Until last week. Until the endometrioma – a benign mass filled with blood – was cut from my body. And then I began to wonder: what if this thing, this growth, was the physical manifestation of watching my mother slip into madness? What if it had stored up all the memories of my father’s physical decline, my grandmother’s Alzheimer’s Disease, the weeks I sat with my grandfather while he died? What if all the terrible things that happened over the last seven years needed somewhere to go, and this was where they went?
I don’t know if, in the words of Elizabeth Gilbert, the past has passed from me at last. Maybe it never will. And maybe that’s OK. But over the course of this last week – as my pain has subsided and my strength has returned – I have been awed by the power of my own body. I am embarrassed that I have neglected it, and grateful beyond measure to discover that it is healthier and more resilient than I could have imagined.
I still have some hurdles to clear. Some medical tests to pass. And some big decisions to make. But I feel like I’ve been given a second chance. I feel like I’ve turned a corner, one I’m only beginning to understand. And for the first time in a long time, I feel like everything is going to be all right.
Until next time, friends.
I have missed you! so glad you had successful surgery, you poor thing! but so happy you’re ok! now you can look forward to the future, well done getting it sorted, I am like you, putting off things like that! get well soon my lovely!
Thank you so much, friend! I always appreciate your kind good wishes. I hope you’re doing well! x
All well here ! xx
So glad to hear your’e feeling better! And I kinda like the idea of all of the “ugly” being in one spot that you can actually just cut out, that would have saved me lots of therapy time, haha!!! All the best and speedy recovery to you!
Hahaha! Right? I mean, who knows? But I think our mind and body are often more connected than we realize. And I think if I decide this surgery is a game changer, then it will be. Thank you for your good wishes! I’m wishing you well. ❤️
You are strong. More than you know.
Thank you Zoe. It’s the love and support of sweet friends like you that gets me through. ❤️
So glad your surgery went well. I have been fairly absent in the blogging world but I never miss reading your posts. You always touch my heart with your authenticity.
Thank you so much, Zoe!
Sorry it took me so long to comment Sarah, it was just the cringe factor. A 14! must have been a lot of long term pain to cope with for you prior too…. My wife’s was a 10. the poor woman’s lower lip use to hang down 12 inches when she rolled her ‘R’s’ as she took so much Motrin, and to mention she drooled like a teething Rottweiler pup,
She really went through it. I just can’t imagine someone having to take that much pain meds to cope. and we all know Motrin is crapie, especially when in such pain that your pulling more ‘G’ forces than the Apallo 11. or a Peregrine falcon in a prairie dog dive.
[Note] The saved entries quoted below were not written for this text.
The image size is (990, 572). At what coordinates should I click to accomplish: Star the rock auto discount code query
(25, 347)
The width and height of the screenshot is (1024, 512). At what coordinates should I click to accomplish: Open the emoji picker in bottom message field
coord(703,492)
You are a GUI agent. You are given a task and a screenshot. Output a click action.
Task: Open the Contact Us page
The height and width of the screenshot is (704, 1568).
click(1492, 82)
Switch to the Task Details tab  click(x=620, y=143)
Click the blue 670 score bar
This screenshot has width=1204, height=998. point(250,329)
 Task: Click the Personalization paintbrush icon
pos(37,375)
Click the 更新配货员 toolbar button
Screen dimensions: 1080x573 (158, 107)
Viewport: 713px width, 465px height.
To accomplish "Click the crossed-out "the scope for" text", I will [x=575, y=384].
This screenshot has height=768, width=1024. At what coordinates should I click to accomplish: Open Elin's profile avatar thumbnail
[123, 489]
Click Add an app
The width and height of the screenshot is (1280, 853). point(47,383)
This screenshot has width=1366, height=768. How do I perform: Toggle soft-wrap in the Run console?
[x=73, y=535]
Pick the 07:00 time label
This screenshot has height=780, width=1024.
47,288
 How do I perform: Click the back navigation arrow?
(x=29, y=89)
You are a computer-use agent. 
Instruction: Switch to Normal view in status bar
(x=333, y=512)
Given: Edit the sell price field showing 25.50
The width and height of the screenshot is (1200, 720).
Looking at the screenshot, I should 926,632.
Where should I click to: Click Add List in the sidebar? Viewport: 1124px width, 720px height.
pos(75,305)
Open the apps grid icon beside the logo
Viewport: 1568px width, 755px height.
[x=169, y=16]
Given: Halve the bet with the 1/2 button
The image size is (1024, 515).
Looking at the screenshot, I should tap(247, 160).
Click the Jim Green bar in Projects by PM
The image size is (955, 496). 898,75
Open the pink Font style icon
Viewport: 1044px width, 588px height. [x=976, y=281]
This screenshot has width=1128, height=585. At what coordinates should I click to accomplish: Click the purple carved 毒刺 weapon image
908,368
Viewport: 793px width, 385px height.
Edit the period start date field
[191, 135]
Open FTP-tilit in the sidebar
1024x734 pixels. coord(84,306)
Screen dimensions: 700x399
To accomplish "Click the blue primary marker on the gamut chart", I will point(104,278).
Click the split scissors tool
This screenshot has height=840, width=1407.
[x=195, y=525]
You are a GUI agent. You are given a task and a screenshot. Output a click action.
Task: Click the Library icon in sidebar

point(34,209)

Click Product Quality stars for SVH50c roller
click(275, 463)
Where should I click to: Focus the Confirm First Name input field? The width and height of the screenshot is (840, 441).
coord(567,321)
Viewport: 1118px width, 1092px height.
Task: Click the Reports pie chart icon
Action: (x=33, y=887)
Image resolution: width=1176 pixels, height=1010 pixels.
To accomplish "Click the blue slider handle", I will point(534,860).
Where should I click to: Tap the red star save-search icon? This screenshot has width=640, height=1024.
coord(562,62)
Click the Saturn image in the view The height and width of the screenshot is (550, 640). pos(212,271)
What a trip, ‘Perco’s, ‘barking nurses’ and ‘Co2 purges’. I can only relate it to my Vasectomy and the aftermath or “them” resulting in coconut sized swelling SKyRoat, and all the ‘sacks’ of ice. no pun intended.
You’re surly brave Ann Shirley’ [Ann of Green Gables’ :)] …dearly brave in what you endured prior too and during and then after your surgery, Sarah.
Are you still pondering over a move to Savannah?
Hi friend! No apologies necessary. There was quite a bit of pain post op, but it only lasted for a few days and in the grand scheme, wasn’t all that bad. I’m lucky. The remarkable thing is that the mass growing inside of me wasn’t painful, which is probably why it was there for so long before I knew it. At any rate, good riddance!
I’m sorry to hear about your wife’s experience. That sounds truly awful!
I am still considering a move to Savannah. I’m working on an application to the college of art and design, for graduate school.
In the meantime, I’m hightailing it out of New York to visit friends on the west coast. I can’t get out of the humidity and noise soon enough. I’ll post another blog when I’m out there.